São as questões existenciais que perpassam a mente de Lourenço que o público acompanha no filme. Como se emulasse a Dostoiévski (para citar outro russo), Marco Calvani explora a psicologia humana de maneira profunda e complexa em Lourenço, com todos os seus conflitos morais, dilemas existenciais e camadas de emoções contraditórias. É a grande sacada do filme.

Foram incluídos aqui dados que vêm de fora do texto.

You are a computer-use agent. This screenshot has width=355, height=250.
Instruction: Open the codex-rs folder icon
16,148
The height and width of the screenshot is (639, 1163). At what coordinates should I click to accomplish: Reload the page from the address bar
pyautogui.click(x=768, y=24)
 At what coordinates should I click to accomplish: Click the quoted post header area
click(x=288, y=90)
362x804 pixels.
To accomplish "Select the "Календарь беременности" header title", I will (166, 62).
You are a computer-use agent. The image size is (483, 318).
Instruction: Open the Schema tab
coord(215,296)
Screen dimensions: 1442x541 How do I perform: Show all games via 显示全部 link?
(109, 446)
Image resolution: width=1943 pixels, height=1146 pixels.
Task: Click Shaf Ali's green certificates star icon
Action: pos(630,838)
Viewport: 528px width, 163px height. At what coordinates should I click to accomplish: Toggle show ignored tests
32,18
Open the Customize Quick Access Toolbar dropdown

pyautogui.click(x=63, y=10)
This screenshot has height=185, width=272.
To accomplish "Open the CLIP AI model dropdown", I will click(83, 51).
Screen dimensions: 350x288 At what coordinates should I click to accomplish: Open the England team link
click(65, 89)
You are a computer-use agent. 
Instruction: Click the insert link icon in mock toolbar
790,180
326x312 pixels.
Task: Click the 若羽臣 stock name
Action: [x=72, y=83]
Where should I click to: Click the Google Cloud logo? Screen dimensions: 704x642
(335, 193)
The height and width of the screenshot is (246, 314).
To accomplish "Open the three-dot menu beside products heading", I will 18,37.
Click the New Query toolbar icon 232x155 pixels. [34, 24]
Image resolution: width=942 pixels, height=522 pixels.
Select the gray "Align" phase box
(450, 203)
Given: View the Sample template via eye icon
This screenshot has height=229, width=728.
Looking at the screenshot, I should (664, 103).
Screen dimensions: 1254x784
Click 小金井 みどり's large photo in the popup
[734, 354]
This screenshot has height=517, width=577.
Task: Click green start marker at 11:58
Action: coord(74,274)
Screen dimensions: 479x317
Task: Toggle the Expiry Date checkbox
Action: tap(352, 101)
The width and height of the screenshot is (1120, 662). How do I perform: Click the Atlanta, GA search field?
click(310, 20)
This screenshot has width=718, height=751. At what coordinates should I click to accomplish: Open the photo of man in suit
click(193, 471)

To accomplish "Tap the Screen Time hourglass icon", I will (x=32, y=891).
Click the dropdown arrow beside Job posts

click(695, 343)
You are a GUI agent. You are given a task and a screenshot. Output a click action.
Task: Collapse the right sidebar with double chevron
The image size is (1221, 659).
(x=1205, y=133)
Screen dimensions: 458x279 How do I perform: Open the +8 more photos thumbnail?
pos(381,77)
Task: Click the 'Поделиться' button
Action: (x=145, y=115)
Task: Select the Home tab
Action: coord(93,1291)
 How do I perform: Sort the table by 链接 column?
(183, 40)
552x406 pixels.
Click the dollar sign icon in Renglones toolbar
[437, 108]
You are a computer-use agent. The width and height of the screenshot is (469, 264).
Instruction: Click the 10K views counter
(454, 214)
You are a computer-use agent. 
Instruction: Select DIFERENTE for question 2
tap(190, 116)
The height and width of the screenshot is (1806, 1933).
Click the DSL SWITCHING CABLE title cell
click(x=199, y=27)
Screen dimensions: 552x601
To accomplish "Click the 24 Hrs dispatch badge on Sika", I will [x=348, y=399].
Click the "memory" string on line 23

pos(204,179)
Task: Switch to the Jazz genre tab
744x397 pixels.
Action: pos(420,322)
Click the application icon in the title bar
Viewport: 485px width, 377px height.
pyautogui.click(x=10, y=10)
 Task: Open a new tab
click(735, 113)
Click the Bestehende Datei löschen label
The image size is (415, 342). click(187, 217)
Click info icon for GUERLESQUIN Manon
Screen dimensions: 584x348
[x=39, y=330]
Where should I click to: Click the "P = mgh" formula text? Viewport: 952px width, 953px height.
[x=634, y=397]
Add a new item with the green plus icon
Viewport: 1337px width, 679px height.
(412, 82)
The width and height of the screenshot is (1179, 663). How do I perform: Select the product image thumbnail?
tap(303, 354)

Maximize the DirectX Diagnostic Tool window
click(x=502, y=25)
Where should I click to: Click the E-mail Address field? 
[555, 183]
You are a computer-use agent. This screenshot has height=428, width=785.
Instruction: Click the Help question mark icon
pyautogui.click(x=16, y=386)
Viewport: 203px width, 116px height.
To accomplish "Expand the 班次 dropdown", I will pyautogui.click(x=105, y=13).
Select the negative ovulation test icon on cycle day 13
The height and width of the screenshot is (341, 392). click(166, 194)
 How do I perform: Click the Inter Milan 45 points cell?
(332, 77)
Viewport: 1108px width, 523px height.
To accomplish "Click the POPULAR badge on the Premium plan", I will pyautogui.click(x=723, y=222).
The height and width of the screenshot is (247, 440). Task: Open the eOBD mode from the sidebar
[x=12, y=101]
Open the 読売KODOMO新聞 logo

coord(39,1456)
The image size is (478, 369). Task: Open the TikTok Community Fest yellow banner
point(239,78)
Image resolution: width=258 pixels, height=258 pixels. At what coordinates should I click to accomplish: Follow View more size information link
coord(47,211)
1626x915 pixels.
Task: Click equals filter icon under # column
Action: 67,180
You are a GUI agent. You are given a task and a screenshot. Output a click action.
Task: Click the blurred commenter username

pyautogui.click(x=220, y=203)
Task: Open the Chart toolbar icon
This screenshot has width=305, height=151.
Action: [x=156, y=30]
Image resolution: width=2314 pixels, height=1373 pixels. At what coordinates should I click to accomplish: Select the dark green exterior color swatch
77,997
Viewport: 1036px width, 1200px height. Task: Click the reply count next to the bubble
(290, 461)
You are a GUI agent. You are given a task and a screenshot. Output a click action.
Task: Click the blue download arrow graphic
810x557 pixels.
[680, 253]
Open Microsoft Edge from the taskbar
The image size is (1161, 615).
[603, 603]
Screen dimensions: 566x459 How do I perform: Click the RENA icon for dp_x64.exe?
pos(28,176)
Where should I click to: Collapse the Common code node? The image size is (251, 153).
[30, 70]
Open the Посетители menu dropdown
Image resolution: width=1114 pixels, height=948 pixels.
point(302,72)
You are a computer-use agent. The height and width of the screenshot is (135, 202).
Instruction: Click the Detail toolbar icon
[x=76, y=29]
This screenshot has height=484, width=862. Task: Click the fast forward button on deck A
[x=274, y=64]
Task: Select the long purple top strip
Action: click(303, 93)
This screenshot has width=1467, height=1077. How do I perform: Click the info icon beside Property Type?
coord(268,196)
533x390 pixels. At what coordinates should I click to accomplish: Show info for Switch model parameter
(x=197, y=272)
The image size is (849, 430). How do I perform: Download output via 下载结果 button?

No fim, em última cena do filme, Marco Pigossi tira a roupa e fica totalmente nu. Caminha na direção do mar e novamente se entrega à água cristalina de Cabo Cod. No entanto, dessa vez, não é mais a imagem da solidão existencial e a desconexão total com o mundo. “É uma imagem que retrata uma espécie de renascimento batismal de Lourenço”, confidencia o diretor.
“MARÉ ALTA”
Direção de Marco Calvani, com Marco Pigossi, James Bland, Marisa Tomei e Sean Mahon (EUA, 2024, 101min, classificação 18 anos). Em cartaz no Una Cinema Belas Artes (Rua Gonçalves Dias, 1.581, Bairro de Lourdes), hoje (23) às 18h e 20h; terça-feira (25) às 20h; quarta-feira (26) às 20h.